WHAT IS BEING ASKED: Reproduce the records verbatim from the line containing "Where should I click to: Select" down to the line containing "Action: pyautogui.click(x=539, y=236)", including both of those lines and nothing else.

STORED DATA:
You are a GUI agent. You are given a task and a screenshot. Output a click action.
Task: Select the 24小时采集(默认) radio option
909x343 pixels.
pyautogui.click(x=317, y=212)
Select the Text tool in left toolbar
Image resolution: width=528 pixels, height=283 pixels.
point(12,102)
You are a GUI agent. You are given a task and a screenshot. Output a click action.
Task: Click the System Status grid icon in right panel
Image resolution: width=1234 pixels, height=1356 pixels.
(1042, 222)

* * *

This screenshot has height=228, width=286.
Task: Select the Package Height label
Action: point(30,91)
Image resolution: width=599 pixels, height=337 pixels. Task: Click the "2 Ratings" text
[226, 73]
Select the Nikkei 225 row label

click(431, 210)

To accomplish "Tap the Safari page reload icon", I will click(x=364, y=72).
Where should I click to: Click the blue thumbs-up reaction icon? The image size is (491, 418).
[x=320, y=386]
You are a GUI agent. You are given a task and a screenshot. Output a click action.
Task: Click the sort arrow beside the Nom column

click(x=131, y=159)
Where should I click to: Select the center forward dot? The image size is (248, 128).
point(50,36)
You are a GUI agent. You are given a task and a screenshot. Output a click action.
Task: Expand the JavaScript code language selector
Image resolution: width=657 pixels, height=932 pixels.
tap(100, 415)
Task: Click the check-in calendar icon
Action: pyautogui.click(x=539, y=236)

* * *

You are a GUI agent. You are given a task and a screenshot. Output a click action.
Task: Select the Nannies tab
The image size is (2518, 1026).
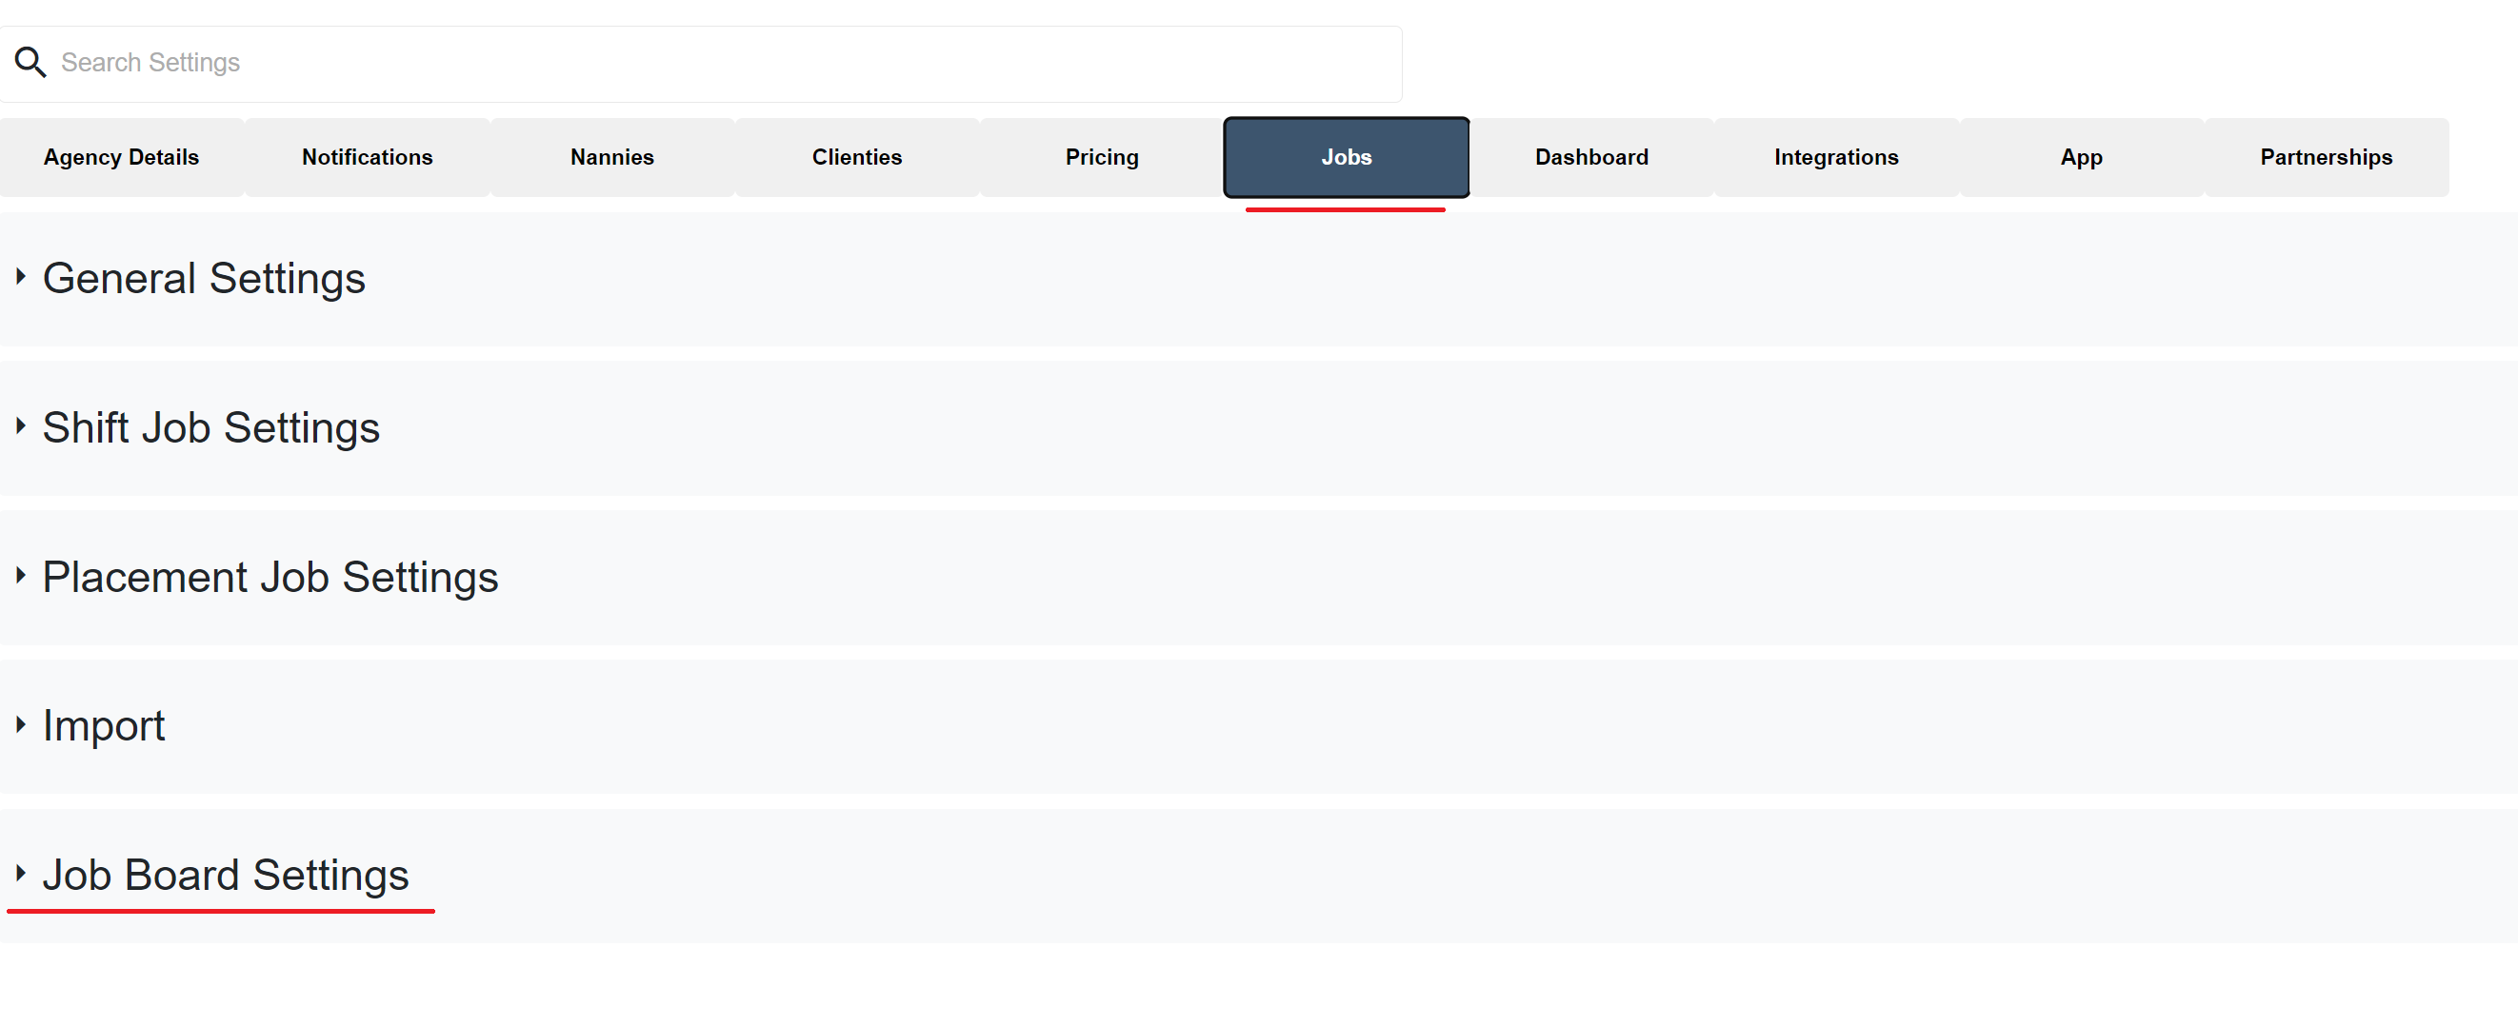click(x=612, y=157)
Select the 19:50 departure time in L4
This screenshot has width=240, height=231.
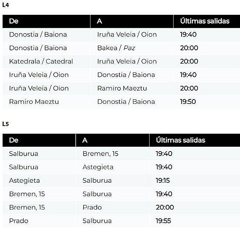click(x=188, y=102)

TASK OUTPUT:
Where should I click to: Select the center forward dot? The image size is (248, 128).
point(50,36)
You are a GUI agent. You are given a task and a screenshot. Output a click action.
Task: Expand the JavaScript code language selector
Image resolution: width=657 pixels, height=932 pixels.
tap(100, 415)
Task: Click the check-in calendar icon
Action: pyautogui.click(x=539, y=236)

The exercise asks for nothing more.